April 26 we planted lettuce and spinach seed, and set in some broccoli plants around the daffodils and hyacinths. You can see its progress in the photo above.

In the fall, my colleague Sara Cooke offered garlic from her husband's bumper crop. We separated the bulbs into cloves and slipped them into the bed's loose soil. They sprang up immediately, and stayed up through the winter, getting brown at the tips during the late January freeze, but hanging in.

When the cool-weather crops fade, the left side of the bed will be sunny enough for tomatoes and peppers. One year we grew zucchini whose vines spill over and threatened to run down the street, but this year I'm planting a compact pattypan squash that the seed folks say can be grown in containers.

I'll occasionally post photos here of the progress of this bed, bugs and all.

Tomorrow: Seedlings on the deck in a $35 wheeled greenhouse. (Think shelves covered with a transparent garment bag.)

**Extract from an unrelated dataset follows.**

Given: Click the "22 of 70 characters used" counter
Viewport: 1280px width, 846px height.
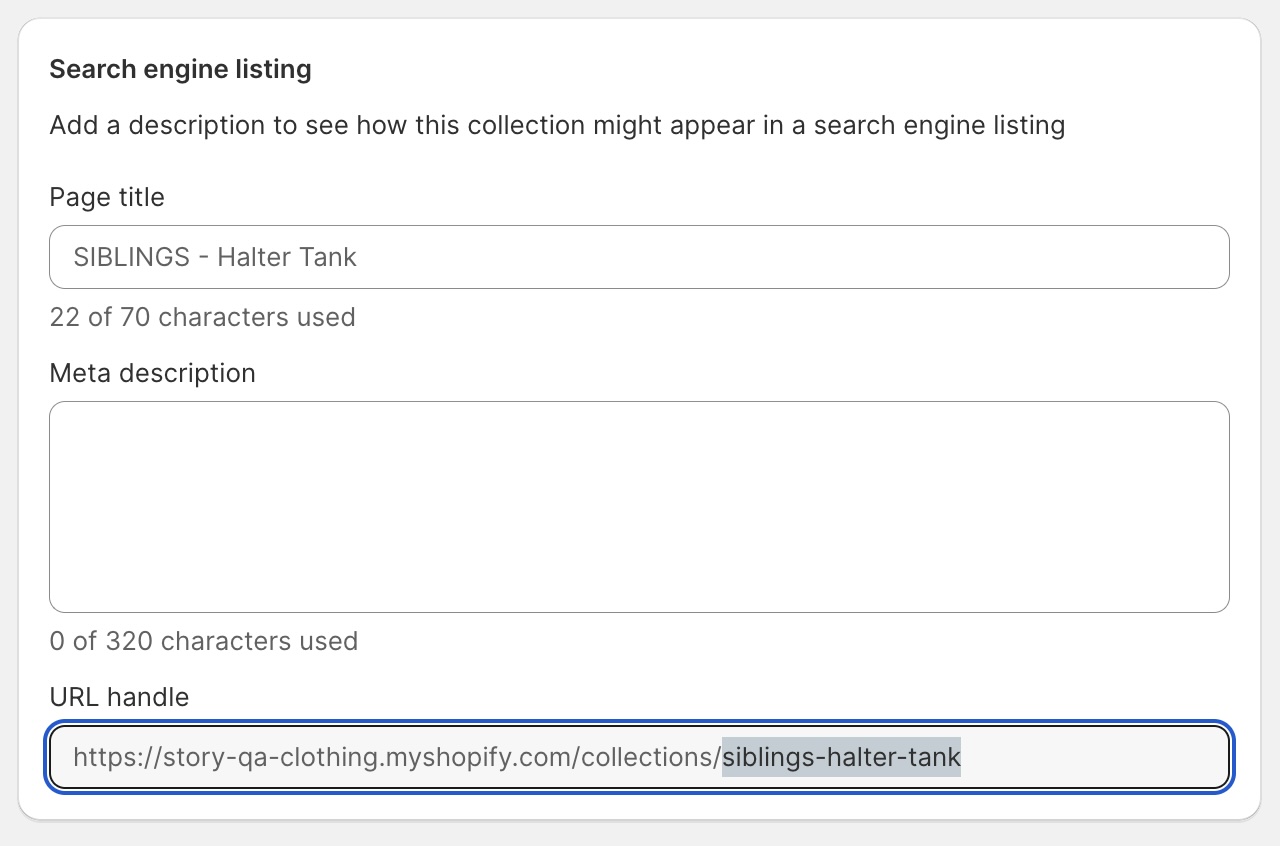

Posted by Sheila Lennon  at 3:53 PM | Permalink

Comments

What did you treat the wood with?

joyce | May 16, 2007 6:52 PM link

Hi, Joyce,
I wrote that entry at work, and didn't remember at the time. I've looked it up, though. It's a recipe from the U.S. Forestry Service. Here's a link, and the ingredients:

Non-Toxic Wood Preservative Recipe The U.S. Department of Agriculture's Forest Products Laboratory has developed this recipe for preserving lumber used aboveground (such as for fences and picnic tables). The treatment is also safe for wood to be used in the ground?that is, it won't leach toxic chemicals into your garden soil?and the wood will last longer than if left untreated.

Here's the recipe (and please be sure to follow it carefully):

# Melt 1 ounce of paraffin wax in a double boiler (DO NOT heat over a direct flame).

# Off to the side, carefully place slightly less than a gallon of solvent (mineral spirits, paint thinner or turpentine at room temperature) in a bucket, then slowly pour in the melted parrafin, stirring vigorously.

# Add 3 cups exterior varnish or 1.5 cups boiled linseed oil to the mix, stirring until the ingredients are blended. When it cools, you can dip your lumber into this mixture or brush it onto the wood.

Among these choices, we used turpentine and boiled linseed oil.

And, as I mentioned, we lined it with heavy plastic so the soil wouldn't come in contact with it.